The National Review's rebuttal also garnered significant attention. The author criticized her perspective, writing that "Gabbert's view of art destroys art's universality" and calling it "lunacy" (also noting that Gabbert is a self-described “militant feminist”).

Gabbert was later interviewed about her article and its reception for Vulture.

=== Social media presence ===
Gabbert is known within the online literary community for her social media presence and humor. Poetry Magazine praised Gabbert's former blog, The French Exit, in a 2013 post, noting that "Gabbert totally owns the list post genre." In an interview for The Rumpus, Gabbert reflected on her relationship to "literary Twitter" and her grievances about social media's limitations. She wrote in a 2015 essay for The Smart Set that "Twitter has made my poetry more aphoristic. Formally, it's a platform ideally suited to the aphorism; in fact aphorisms should be quite a bit less than 140 characters." A selection of her Twitter posts was edited by Tao Lin for Muumuu House.

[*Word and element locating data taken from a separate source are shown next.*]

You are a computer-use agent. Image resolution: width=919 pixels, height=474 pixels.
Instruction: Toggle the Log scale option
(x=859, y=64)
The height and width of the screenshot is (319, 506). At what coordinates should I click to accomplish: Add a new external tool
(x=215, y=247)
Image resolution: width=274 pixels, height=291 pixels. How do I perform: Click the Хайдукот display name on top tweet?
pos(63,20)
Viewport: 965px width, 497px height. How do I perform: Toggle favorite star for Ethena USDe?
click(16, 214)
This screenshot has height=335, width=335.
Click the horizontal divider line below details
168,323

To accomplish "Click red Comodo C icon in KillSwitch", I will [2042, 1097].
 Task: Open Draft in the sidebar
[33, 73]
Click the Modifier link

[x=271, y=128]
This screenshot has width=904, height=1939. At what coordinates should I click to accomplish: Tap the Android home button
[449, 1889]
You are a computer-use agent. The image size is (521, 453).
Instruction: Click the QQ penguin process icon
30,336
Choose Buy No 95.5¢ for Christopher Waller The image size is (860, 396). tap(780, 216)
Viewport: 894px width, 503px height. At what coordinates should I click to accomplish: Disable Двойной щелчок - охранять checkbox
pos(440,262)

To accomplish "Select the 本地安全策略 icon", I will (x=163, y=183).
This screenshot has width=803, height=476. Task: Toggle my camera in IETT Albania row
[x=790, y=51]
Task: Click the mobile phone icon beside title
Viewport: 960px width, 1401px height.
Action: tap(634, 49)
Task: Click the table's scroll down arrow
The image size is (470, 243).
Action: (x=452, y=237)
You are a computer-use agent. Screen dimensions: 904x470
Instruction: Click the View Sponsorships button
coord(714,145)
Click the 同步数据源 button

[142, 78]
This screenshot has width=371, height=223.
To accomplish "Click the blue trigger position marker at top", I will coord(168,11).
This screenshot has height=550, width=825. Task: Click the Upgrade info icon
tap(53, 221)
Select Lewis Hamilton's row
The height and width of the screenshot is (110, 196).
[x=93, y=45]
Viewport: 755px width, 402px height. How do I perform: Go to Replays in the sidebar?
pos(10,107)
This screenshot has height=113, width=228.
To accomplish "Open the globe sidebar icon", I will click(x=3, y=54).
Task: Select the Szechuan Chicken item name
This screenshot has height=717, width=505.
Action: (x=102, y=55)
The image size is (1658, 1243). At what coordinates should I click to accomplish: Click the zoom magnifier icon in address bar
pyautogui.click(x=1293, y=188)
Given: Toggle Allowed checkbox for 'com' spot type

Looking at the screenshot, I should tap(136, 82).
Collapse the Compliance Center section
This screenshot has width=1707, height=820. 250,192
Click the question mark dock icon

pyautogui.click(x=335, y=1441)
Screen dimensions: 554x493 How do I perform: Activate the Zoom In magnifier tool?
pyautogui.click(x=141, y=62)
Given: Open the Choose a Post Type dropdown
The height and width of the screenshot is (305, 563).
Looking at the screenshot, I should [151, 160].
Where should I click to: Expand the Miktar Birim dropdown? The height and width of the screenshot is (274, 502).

On her internet reception, Gabbert said in an interview with Lincoln Michel for BOMB Magazine: "Over the years as I’ve gotten more followers I’ve realized that at least two of these functions [using Twitter as a public notebook and to promote work] are really at odds with each other—it's nice to have more people to tell when I have a new book out, or whatever, but it's much harder to be spontaneous and vulnerable and even interesting when I’ve lost all sense of who is actually reading my tweets." A 2025 article by Tyrant Books editor Jordan Castro for The Paris Review on Ayn Rand begins with a reference to a Twitter post by Gabbert.

==Work and publications==
===Essays===

- Gabbert, E. (2024). Any Person is the Only Self. New York, NY: Farrar, Straus and Giroux.
- Gabbert, E. (2018). The Word Pretty. Boston, MA: Black Ocean Press.
- Gabbert, E. (2020). The Unreality of Memory: And Other Essays. New York City, NY: Farrar, Straus and Giroux.

===Poetry===

- Gabbert, E. (2022). Normal Distance. New York, NY: Soft Skull Press.
- Gabbert, E. (2016). L’Heure Bleue, or the Judy Poems. Boston, MA: Black Ocean Press.
- Gabbert, E. (2010). The French Exit. Raleigh, NC: Birds, LLC.

=== Hybrid ===

- Gabbert, E. (2013). The Self Unstable. Boston, MA: Black Ocean Press.